Your goal – Nothing outside the stretch is wanted. Repeat exactly the lines of the listing below from the one that contains "Media Queries (533, 2043)" through the one that contains "[dialog] (674, 2495)", both ends included.

Provided information –
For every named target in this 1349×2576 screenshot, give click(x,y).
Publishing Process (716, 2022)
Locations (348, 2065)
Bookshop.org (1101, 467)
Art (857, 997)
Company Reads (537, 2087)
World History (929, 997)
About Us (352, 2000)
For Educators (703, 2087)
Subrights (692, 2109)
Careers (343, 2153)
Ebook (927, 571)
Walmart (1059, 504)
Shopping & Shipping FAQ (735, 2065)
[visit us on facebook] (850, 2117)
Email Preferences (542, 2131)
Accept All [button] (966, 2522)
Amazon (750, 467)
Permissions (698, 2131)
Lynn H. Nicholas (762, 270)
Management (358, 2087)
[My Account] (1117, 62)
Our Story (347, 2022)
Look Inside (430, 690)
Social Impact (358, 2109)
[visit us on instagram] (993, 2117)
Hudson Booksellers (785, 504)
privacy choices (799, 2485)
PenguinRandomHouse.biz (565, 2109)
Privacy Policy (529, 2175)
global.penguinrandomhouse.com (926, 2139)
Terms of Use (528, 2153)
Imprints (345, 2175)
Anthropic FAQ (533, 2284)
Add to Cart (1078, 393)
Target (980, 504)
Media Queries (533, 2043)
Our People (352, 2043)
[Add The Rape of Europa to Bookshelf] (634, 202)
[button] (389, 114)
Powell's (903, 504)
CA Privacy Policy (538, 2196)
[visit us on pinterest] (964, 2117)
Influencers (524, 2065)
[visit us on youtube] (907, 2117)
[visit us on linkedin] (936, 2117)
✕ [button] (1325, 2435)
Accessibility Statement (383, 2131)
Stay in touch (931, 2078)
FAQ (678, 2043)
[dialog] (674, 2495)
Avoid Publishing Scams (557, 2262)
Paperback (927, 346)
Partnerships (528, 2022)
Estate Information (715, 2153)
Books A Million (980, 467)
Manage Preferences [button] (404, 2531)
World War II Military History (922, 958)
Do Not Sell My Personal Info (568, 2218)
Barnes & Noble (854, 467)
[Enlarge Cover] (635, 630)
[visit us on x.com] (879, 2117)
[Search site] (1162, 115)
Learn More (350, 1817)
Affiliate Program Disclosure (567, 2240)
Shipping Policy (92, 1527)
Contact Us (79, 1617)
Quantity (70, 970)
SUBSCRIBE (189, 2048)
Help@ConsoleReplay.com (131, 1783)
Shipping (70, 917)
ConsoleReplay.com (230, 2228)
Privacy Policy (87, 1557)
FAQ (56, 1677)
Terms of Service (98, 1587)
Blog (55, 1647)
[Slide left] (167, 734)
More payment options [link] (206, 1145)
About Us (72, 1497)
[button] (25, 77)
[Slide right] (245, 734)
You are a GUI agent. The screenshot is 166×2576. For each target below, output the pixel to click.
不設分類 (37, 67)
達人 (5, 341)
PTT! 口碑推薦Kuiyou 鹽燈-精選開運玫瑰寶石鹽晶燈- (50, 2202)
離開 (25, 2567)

Solution below –
Media Queries (533, 2043)
Our People (352, 2043)
[Add The Rape of Europa to Bookshelf] (634, 202)
[button] (389, 114)
Powell's (903, 504)
CA Privacy Policy (538, 2196)
[visit us on pinterest] (964, 2117)
Influencers (524, 2065)
[visit us on youtube] (907, 2117)
[visit us on linkedin] (936, 2117)
✕ [button] (1325, 2435)
Accessibility Statement (383, 2131)
Stay in touch (931, 2078)
FAQ (678, 2043)
[dialog] (674, 2495)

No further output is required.